> _TASKS TO PERFORM_
a) Print the part of the passage on infinitism below, word for word, starting at "Infinitists accept (2)" and ending at "for a belief.".
b) Answer these questions using the passage on infinitism below.
(i) What is the motivation for accepting (2)?
(ii) What do infinitists grant about every actually cited chain of reasons?
(iii) What name is given to the type of justification that infinitism takes reasoning to generate?

> _READING PASSAGE_
'''

Infinitists accept (2) and so deny that there are foundational beliefs of the sort that foundationalists champion. The motivation for accepting (2) is the specter of arbitrariness. Infinitists grant that in fact every actually cited chain of reasons ends; but infinitists deny that there is any reason which is immune to further legitimate challenge. And once a reason is challenged, then on pain of arbitrariness, a further reason must be produced in order for the challenged reason to serve as a good reason for a belief.

In addition to denying the existence of so-called basic beliefs, infinitism takes reasoning to be a process that generates an important type of justification — call it “reason-enhanced justification.” In opposition to foundationalism, reasoning is not depicted as merely a tool for transferring justification from the reasons to the beliefs. Instead, a belief’s justification is enhanced when sufficiently good reasons are offered on its behalf. Such enhancement can occur even when the reasons offered have not yet been reason-enhanced themselves. That is, citing R as a reason for Q can make one’s belief that Q reason-enhanced, even though R, itself, might not yet have been reason-enhanced.

'''

> _INFORMATION SHOWN_

'''

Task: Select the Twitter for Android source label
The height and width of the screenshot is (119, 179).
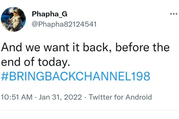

'''

> _RESPONSES_
a)
Infinitists accept (2) and so deny that there are foundational beliefs of the sort that foundationalists champion. The motivation for accepting (2) is the specter of arbitrariness. Infinitists grant that in fact every actually cited chain of reasons ends; but infinitists deny that there is any reason which is immune to further legitimate challenge. And once a reason is challenged, then on pain of arbitrariness, a further reason must be produced in order for the challenged reason to serve as a good reason for a belief.

b)
(i) The specter of arbitrariness.
(ii) That it ends.
(iii) Reason-enhanced justification.